Locks work. For most applications, a well-placed mutex or read-write lock is the correct solution. But locks have fundamental limitations:

ProblemDescription
BlockingA thread waiting for a lock makes no progress — wasted CPU time
Priority inversionA high-priority thread waits for a low-priority thread holding the lock
ConvoyingThreads line up behind a lock holder, creating a bottleneck
Deadlock riskMultiple locks acquired in different orders cause deadlocks
Not composableTwo lock-based data structures cannot be combined atomically
Fault intoleranceIf a thread holding a lock crashes, all waiters are stuck

Lock-free data structures eliminate these problems by using atomic hardware operations instead of locks.
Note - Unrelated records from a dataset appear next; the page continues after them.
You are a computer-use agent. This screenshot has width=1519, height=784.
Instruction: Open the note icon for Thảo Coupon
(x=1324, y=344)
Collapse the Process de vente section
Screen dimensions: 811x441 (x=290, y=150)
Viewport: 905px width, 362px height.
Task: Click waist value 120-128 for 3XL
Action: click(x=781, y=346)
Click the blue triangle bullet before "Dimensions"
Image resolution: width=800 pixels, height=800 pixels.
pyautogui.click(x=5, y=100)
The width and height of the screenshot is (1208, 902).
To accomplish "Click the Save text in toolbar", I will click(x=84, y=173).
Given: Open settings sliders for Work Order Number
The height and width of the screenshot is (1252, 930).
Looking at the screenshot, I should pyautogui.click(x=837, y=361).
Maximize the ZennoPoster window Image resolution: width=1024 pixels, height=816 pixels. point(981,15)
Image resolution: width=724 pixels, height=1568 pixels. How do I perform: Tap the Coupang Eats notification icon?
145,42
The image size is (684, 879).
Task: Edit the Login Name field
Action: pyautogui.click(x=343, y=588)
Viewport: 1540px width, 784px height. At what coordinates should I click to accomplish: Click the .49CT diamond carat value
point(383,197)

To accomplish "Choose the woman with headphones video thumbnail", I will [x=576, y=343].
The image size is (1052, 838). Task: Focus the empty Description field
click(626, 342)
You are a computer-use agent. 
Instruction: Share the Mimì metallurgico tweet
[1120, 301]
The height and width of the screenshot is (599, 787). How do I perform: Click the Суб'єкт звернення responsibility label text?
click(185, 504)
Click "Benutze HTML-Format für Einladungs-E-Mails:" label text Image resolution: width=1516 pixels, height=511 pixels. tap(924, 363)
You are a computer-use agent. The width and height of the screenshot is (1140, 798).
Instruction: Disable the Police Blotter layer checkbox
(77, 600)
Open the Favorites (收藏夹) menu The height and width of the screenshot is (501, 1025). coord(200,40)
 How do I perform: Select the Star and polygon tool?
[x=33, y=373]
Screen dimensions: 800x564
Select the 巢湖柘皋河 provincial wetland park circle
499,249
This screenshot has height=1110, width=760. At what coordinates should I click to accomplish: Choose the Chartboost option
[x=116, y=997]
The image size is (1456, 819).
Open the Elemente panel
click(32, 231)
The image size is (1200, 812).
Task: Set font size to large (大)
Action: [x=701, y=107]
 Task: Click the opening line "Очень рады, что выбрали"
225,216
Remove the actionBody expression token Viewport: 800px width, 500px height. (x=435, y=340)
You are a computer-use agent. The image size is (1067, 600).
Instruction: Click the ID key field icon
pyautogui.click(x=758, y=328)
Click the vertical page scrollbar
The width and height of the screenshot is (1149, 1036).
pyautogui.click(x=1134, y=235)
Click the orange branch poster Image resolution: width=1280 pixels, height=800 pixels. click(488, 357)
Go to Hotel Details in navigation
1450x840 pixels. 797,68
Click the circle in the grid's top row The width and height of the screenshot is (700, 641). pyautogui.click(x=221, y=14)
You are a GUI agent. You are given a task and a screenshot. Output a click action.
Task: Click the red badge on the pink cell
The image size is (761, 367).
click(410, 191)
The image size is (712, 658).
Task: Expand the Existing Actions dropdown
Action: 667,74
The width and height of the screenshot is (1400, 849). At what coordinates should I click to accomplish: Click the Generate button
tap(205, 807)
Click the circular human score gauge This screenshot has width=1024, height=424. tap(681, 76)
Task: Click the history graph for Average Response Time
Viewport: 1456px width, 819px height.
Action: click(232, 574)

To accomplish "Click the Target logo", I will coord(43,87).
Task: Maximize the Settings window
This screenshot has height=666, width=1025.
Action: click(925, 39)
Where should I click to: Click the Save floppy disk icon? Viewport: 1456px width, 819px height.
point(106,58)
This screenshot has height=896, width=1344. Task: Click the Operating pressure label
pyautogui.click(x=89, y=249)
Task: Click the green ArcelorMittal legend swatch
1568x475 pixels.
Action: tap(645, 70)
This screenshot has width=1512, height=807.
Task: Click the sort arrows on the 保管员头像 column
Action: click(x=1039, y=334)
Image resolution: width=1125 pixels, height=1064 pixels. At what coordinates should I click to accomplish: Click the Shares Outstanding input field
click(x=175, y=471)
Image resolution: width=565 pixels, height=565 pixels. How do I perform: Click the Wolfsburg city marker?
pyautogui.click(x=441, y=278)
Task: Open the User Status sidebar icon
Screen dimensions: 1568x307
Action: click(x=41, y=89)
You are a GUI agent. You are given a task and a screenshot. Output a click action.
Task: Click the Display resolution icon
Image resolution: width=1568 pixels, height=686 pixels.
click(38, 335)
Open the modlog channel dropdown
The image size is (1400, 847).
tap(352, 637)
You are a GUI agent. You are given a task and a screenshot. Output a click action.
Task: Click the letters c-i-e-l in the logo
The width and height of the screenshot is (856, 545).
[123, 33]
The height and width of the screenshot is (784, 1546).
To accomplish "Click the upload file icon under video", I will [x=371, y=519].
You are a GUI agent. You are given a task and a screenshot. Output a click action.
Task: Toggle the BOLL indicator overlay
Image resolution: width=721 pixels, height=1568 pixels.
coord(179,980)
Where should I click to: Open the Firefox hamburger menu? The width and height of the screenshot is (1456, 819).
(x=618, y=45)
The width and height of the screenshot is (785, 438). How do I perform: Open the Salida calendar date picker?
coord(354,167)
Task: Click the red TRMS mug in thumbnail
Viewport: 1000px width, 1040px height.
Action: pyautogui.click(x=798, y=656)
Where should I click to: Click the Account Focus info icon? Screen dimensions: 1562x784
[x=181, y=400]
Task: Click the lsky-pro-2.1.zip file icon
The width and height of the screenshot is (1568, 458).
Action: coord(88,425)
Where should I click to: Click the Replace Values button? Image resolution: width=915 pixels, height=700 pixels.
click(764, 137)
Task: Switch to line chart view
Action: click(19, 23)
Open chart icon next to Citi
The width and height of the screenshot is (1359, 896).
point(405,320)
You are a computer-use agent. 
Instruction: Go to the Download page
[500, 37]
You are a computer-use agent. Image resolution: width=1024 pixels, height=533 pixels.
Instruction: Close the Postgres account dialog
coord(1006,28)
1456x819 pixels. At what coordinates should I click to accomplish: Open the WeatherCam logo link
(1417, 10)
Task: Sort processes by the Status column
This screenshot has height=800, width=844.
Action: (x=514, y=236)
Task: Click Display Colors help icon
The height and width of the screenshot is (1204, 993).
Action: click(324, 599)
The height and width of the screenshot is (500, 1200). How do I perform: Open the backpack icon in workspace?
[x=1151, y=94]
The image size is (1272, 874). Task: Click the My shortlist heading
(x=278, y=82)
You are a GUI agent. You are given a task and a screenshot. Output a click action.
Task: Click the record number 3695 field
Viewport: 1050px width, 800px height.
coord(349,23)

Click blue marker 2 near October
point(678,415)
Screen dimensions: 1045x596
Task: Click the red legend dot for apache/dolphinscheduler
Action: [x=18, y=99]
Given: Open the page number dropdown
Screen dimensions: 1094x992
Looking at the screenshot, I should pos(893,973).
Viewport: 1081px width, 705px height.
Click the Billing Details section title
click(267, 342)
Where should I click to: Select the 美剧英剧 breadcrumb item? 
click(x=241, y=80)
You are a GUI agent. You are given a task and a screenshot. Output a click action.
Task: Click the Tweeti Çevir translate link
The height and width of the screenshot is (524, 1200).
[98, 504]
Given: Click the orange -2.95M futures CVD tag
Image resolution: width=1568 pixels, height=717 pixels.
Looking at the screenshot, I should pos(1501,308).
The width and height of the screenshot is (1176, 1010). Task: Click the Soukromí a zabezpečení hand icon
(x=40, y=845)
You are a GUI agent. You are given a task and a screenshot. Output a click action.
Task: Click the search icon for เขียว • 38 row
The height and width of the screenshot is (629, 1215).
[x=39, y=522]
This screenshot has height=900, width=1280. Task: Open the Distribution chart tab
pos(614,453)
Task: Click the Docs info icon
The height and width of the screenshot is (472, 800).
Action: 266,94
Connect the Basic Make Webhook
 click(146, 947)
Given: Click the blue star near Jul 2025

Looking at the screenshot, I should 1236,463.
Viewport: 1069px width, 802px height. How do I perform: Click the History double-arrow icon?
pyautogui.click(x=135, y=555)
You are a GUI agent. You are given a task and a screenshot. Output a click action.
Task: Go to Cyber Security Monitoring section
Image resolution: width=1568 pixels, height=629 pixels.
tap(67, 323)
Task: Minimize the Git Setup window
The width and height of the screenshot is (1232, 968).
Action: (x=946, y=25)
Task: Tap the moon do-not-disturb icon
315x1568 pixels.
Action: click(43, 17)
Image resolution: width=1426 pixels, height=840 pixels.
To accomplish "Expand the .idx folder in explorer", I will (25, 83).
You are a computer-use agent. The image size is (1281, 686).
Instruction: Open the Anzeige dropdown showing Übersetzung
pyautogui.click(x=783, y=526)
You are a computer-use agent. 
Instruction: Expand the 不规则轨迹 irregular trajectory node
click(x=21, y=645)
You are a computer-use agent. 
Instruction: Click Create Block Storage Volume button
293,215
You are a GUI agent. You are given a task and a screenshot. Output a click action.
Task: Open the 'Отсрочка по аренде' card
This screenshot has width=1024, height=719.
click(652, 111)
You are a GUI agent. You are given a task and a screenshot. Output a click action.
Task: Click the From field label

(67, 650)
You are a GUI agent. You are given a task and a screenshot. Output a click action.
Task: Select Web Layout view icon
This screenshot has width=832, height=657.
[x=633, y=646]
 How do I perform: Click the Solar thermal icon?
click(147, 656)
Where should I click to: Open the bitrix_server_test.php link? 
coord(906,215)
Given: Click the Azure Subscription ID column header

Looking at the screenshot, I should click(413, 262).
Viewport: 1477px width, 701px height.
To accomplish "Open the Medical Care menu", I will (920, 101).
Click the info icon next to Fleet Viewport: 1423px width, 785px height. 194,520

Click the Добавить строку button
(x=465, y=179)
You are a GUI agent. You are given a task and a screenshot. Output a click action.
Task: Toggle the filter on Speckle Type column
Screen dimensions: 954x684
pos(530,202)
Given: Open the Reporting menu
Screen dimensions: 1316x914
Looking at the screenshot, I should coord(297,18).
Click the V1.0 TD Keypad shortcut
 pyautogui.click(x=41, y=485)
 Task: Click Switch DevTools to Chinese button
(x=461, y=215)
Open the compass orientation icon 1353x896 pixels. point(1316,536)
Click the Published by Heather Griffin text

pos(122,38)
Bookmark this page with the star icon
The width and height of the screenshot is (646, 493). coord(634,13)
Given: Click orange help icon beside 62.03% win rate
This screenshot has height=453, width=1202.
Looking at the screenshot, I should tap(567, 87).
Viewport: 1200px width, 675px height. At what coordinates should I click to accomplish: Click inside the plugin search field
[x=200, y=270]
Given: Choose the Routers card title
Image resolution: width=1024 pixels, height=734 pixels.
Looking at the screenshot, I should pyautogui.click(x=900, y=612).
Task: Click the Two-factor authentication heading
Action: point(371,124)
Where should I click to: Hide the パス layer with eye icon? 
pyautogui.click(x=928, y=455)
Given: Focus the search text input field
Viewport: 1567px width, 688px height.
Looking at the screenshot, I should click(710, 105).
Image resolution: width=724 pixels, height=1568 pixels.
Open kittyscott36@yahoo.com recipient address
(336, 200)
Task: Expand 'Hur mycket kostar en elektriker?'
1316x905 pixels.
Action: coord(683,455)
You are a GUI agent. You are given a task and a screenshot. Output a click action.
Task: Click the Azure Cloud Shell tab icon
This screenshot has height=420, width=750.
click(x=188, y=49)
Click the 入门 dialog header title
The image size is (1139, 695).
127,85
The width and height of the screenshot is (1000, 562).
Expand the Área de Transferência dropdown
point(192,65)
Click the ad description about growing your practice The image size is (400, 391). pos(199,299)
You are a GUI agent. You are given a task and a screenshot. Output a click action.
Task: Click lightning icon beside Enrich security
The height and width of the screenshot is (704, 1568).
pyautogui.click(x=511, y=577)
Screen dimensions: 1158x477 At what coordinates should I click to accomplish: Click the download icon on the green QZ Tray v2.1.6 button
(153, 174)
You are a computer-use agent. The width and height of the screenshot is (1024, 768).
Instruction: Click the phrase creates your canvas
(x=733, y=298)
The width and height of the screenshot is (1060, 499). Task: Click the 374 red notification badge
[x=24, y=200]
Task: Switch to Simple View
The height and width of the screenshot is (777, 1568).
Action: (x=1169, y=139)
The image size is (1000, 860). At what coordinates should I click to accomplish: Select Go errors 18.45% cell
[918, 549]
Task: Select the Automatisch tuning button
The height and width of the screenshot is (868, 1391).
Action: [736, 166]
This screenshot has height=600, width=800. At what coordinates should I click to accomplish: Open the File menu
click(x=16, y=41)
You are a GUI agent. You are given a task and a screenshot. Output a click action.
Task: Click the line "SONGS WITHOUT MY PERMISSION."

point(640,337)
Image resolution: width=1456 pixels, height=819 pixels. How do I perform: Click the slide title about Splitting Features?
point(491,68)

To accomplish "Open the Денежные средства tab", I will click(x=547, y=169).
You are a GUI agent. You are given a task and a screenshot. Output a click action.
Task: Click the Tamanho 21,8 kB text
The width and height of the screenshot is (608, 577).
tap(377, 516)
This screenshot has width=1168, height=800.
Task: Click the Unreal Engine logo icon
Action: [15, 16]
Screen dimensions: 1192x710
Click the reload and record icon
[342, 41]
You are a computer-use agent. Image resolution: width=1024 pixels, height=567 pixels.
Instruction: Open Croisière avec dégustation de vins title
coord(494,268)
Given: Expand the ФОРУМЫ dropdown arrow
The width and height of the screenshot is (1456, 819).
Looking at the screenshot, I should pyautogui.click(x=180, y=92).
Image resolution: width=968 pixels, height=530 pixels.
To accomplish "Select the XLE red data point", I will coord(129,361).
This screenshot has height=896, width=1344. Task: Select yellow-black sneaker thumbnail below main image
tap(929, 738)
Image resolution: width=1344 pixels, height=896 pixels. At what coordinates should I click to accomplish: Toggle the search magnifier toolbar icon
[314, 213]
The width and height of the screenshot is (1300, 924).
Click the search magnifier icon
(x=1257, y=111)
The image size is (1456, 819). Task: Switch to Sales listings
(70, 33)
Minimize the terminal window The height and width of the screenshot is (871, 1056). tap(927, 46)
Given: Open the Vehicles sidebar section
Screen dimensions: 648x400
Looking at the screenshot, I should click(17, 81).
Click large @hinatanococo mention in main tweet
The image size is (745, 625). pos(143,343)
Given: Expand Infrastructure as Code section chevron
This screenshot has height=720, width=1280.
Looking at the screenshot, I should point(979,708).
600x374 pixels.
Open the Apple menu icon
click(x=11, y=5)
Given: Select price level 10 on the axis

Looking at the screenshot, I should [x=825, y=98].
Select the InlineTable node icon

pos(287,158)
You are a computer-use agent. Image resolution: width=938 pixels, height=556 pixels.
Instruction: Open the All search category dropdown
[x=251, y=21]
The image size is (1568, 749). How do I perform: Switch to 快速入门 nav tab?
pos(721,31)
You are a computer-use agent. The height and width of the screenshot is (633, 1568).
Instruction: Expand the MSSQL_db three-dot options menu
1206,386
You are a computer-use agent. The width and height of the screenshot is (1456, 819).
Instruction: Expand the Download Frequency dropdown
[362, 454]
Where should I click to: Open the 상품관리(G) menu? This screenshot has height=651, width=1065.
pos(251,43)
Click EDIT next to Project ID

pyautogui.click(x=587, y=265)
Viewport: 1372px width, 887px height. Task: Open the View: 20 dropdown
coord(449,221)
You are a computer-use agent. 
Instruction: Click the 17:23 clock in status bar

They guarantee that at least one thread in the system always makes progress — even if other threads are suspended, crash, or are preempted.

Progress Guarantees

GuaranteeDefinitionPractical Use
Wait-freeEvery operation completes in a bounded number of stepsReal-time systems, hard deadlines
Lock-freeAt least one thread always makes progressHigh-performance servers, kernel data structures
Obstruction-freeA thread completes if no other thread interferesTheoretical interest, rarely used alone
BlockingNo progress guarantee — threads can wait indefinitelyMost application code (mutexes, semaphores)

Compare-And-Swap (CAS)

CAS is the fundamental building block of lock-free algorithms. It is a hardware-level atomic operation that compares a memory location with an expected value and, only if they match, replaces it with a new value — all in a single atomic step.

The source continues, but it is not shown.